■ DOCUMENT SECTION

The present work revealed different host specificities of the RBP from phages L-413C and ΦA1122, respectively. Garcia et al. (2008) suggested the mosaic genetic origin of the L-413C-RBP (GpH) protein being responsible for its ability to distinguish between Y. pestis and Y. pseudotuberculosis cells [15]. The authors postulated a hybrid protein pattern composed of four different regions for this RBP. Two sections of the GpH protein, the N-terminal 207-(≥91% match) and C-terminal 137 amino acids (59% match), have a significant similarity with the RBP of phage P2 protein H [15]. The remaining middle part of the phage L-413C-RBP is not homologous to that of protein H from P2 but rather seems to be a mosaic itself with highest partial similarities to other enterobacterial phage tail fiber proteins. The authors proposed this GpH (the RBP) to be a hybrid resulting from recombination events. The same authors also proposed that the specific substitutions in the polypeptide were responsible for changes in the host recognition region that sculptured the particularly high specificity of the L-413C phage towards Y. pestis [15]. In contrast, the RBP gene of phage ΦA1122 shows an overall nucleotide sequence identity of 85.3% with the phage T7-RBP gene 17 (gp17) [30], whereby the first 500 nucleotides at the 5′-end are 93.6% identical, while the 500 nucleotides at the 3’-end are only 73.4% identical [16]. Similar to the RBP gene of phage L-413C, the authors concluded that an evolutionary recombination event led to a change in the phage ΦA1122 host spectrum [15]. Though the RBPs characterized in this work originate from unrelated phages, genetic rearrangements, mutations and likely horizontal gene transfer thus have achieved, each from a unique phage progenitor chassis, very high host specificities.

■ BRIEF 1
In the passage on phage receptor-binding proteins, what overall nucleotide sequence identity does the ΦA1122 RBP gene share with the phage T7 gene 17?
■ BRIEF 2
Please pick up the passage on phage receptor-binding proteins after its final sentence and keep writing it.

Records from a data collection:
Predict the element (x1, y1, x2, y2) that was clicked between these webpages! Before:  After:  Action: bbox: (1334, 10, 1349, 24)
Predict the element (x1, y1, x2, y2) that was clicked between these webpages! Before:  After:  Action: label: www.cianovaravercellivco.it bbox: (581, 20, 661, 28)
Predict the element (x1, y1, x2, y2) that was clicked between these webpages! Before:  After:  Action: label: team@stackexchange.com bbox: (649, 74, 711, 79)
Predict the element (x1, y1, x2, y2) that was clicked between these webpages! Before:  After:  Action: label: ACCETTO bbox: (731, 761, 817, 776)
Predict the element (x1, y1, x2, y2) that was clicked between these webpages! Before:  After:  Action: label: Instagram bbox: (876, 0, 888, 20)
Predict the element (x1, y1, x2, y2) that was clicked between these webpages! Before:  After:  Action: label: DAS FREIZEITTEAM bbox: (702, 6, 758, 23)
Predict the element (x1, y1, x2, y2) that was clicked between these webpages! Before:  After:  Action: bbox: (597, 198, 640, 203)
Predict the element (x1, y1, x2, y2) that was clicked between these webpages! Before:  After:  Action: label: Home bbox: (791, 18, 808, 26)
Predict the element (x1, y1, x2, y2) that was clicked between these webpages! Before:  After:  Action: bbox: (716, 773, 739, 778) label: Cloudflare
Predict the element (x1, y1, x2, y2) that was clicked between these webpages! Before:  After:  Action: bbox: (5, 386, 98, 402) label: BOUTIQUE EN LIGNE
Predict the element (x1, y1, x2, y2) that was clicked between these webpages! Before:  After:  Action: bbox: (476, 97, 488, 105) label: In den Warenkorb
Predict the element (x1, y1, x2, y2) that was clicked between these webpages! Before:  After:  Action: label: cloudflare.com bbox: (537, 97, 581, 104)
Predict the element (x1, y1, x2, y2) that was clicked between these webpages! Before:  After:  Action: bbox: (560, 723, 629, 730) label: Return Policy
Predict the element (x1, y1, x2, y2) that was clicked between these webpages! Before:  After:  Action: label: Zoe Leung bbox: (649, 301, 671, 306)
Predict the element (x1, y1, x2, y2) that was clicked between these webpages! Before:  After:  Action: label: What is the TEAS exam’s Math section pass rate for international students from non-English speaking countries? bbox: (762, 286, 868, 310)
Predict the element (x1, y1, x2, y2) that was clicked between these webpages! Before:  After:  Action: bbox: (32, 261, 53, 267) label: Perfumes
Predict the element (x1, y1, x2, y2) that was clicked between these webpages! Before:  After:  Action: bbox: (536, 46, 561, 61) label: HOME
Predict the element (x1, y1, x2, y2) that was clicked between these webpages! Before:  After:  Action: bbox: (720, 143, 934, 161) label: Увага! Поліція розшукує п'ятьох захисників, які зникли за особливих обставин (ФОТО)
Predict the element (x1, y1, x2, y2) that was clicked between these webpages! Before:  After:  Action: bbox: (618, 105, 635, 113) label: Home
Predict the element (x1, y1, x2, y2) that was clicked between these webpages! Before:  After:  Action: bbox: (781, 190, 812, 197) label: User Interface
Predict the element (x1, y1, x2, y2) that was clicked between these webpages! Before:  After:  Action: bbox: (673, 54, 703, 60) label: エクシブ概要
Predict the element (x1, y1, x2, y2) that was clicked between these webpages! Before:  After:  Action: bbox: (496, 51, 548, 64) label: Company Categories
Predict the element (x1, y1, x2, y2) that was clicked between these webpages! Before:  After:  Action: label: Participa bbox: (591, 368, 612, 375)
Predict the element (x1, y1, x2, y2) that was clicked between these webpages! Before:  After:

■ ANSWER 1
85.3%

■ ANSWER 2
The capsule-like fraction 1 (F1) antigen produced by Y. pestis is a specific marker for pathogen identification. It is thus not surprising that the F1 antigen is the basis of a variety of detection methods [31]. F1 antigen biosynthesis is unique to Y. pestis and upregulated at 37 °C (mammalian phase of the infection cycle) [5,6]. It is believed that the induction of expression at 37 °C is related to the capsule’s role in protecting the bacterium from being attacked and killed by phagocytic host cells [6]. At temperatures below 37 °C, the expression level of the F1 antigen gene is significantly reduced, limiting F1 tests on cells grown under such conditions [32]. Initially, we had expected that RBP-dependent detection of Y. pestis as described in this work would be negatively impeded by the presence of F1 antigen at 37 °C. Because the F1 antigen is anchored to the outer membrane [6], it can be assumed that capsule subunits on the cell surface would cover layers of the LPS core close to the cell surface but not the terminal layers located further out. Agreeing to this notion, RBP binding became noticeably less efficient (decrease of RBP-reporter signal) for the RBP of ΦA1122 phage when capsule formation increased at 37 °C. A likely cause for this could be a shielding effect of the growing F1 antigen capsule against the ΦA1122 phage surface receptor Kdo/Ko in the core of the LPS of Y. pestis [18,19]. The Kdo/Ko surface receptors are directly connected to lipid A and are therefore significantly closer to the cell surface than the terminal N-acetylglucosamine, which serves as the likely surface receptor for the RBP of phage L-413C [19]. This may explain why the RBP-reporter of phage L-413C was still able to bind to its cognate, more peripherally positioned, primary surfaces receptor but the RBP of the phage ΦA1122 was not.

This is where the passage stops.